— EXTRAIT DU DOCUMENT —
---
Quand une meute de loups se pointent aux abords d’un village, la population ne se sent pas particulièrement menacée. Depuis fort longtemps, elle a appris à composer avec l’espèce. Mais les chasseurs sont fort contrariés par leur présence en raison des ravages qu’ils causent au sein du cheptel des orignaux (élans). Le partage du butin est exempt des mœurs des amateurs de la cynégétique. On s’organise donc pour les piéger ou les faire fuir.

Le clan Boileau se réserve cette tâche aux dépens du reste des villageois. Il frappe d’interdiction la venue des intrus sur son soi-disant territoire qui appartient tout de même à la couronne (État). C’est donc une terre publique à laquelle il refuse l’accès. Comme des mafieux arrogants, on défie ceux qui auraient même l’intention de s’y rendre pour chasser. Ces derniers verront leur bâtiment de ferme incendié s’ils ne manifestent pas le désir d’obtempérer à l’ordre qu’on leur intime sans même le formuler. C’est une loi tacite.
---
— TRAVAIL DEMANDÉ —
(a) Répondez à ces questions d'après l'extrait sur les loups et le clan Boileau :
(i) Qui est contrarié par la présence des loups ?
(ii) Quel clan se réserve la tâche de piéger ou de faire fuir les loups ?
(iii) À qui appartient le territoire que ce clan interdit aux intrus ?
(b) Reproduisez à l'identique le passage de l'extrait qui s'ouvre sur les mots « Le clan Boileau » et se ferme sur « une loi tacite. ».

— DONNÉES FOURNIES —
---
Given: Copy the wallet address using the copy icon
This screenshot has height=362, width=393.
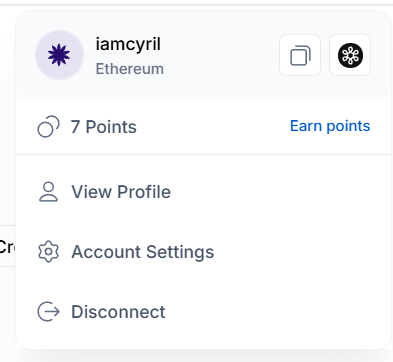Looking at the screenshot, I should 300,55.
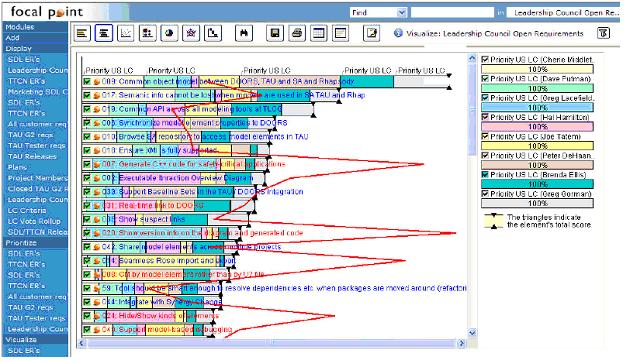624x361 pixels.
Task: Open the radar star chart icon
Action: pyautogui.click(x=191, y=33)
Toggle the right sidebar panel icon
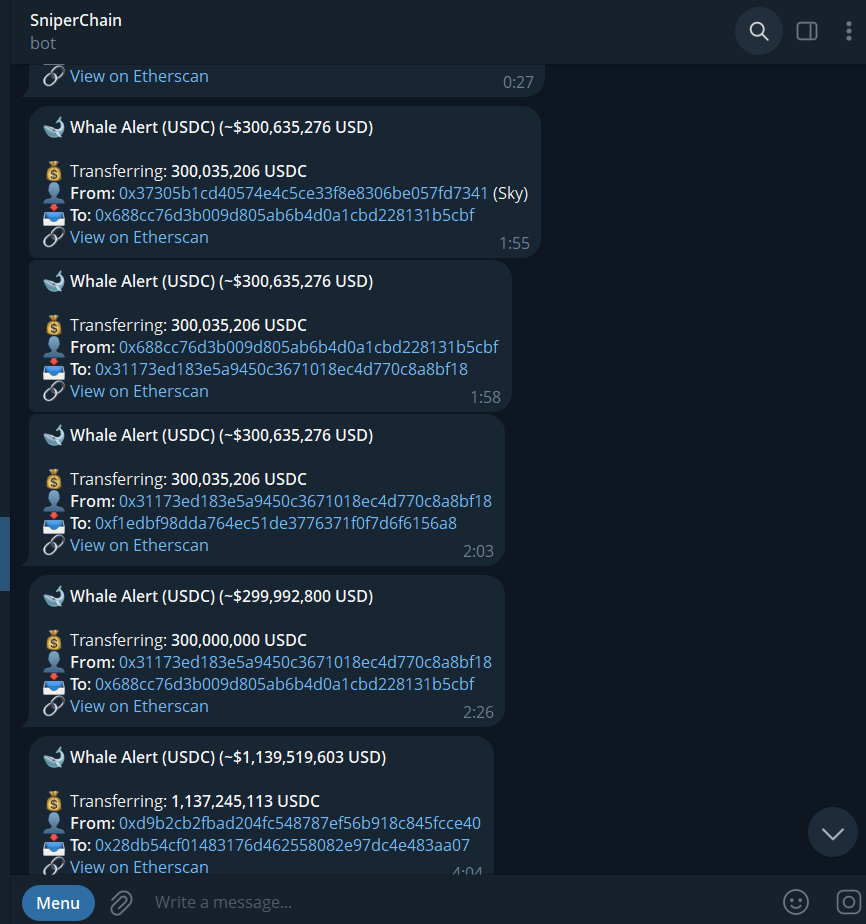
---
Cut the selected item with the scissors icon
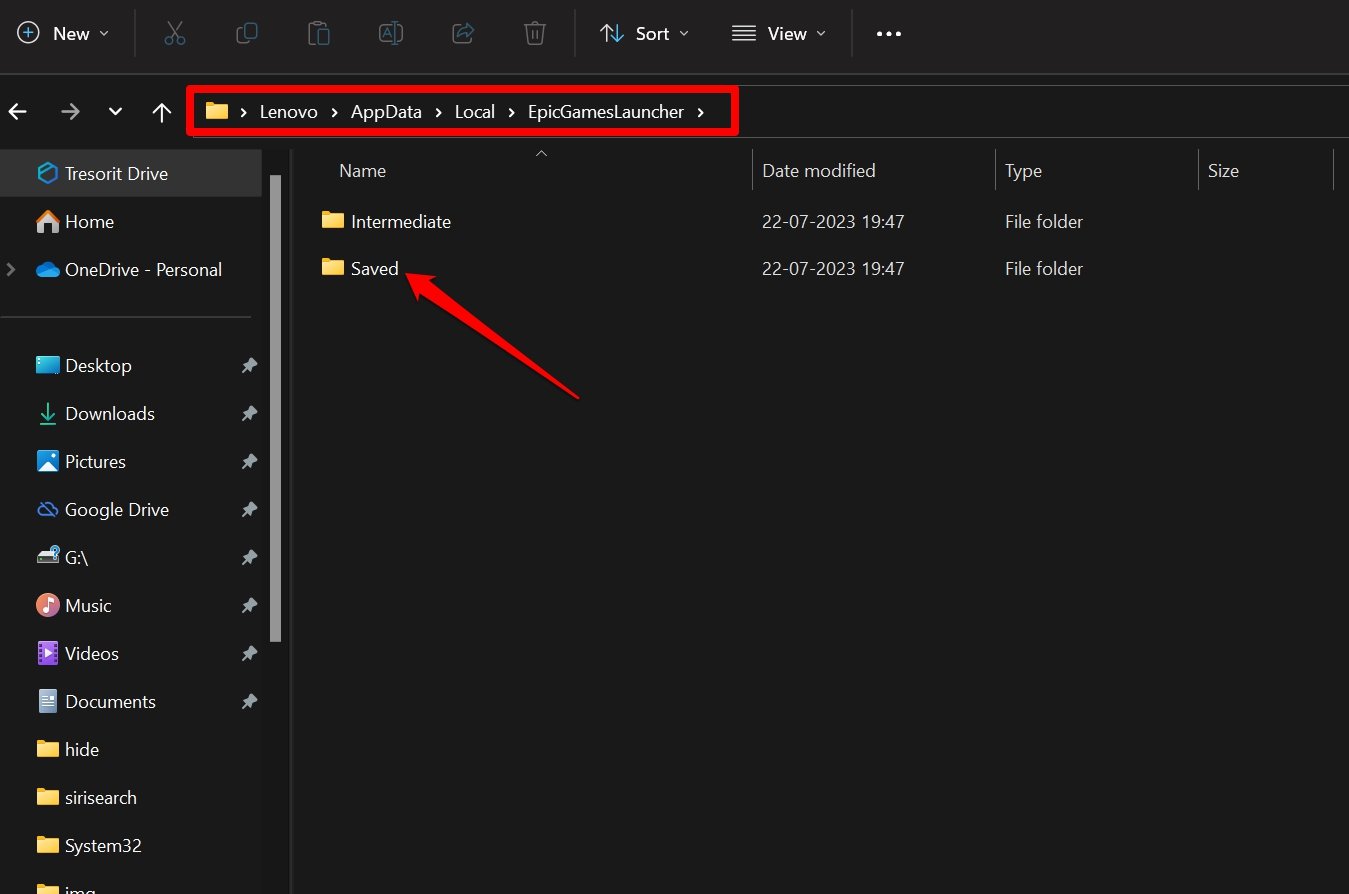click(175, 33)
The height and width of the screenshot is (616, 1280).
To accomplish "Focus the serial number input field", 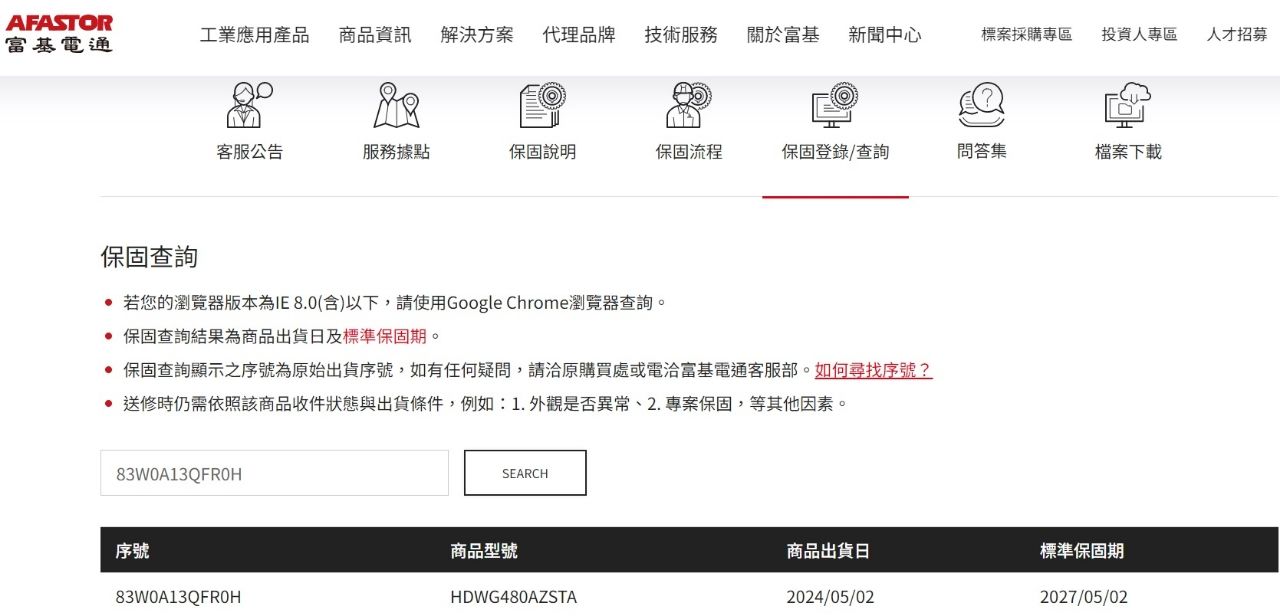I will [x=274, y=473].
---
— RÉPONSES ATTENDUES —
(a)
(i) Les chasseurs.
(ii) Le clan Boileau.
(iii) À la couronne (l'État).

(b)
Le clan Boileau se réserve cette tâche aux dépens du reste des villageois. Il frappe d’interdiction la venue des intrus sur son soi-disant territoire qui appartient tout de même à la couronne (État). C’est donc une terre publique à laquelle il refuse l’accès. Comme des mafieux arrogants, on défie ceux qui auraient même l’intention de s’y rendre pour chasser. Ces derniers verront leur bâtiment de ferme incendié s’ils ne manifestent pas le désir d’obtempérer à l’ordre qu’on leur intime sans même le formuler. C’est une loi tacite.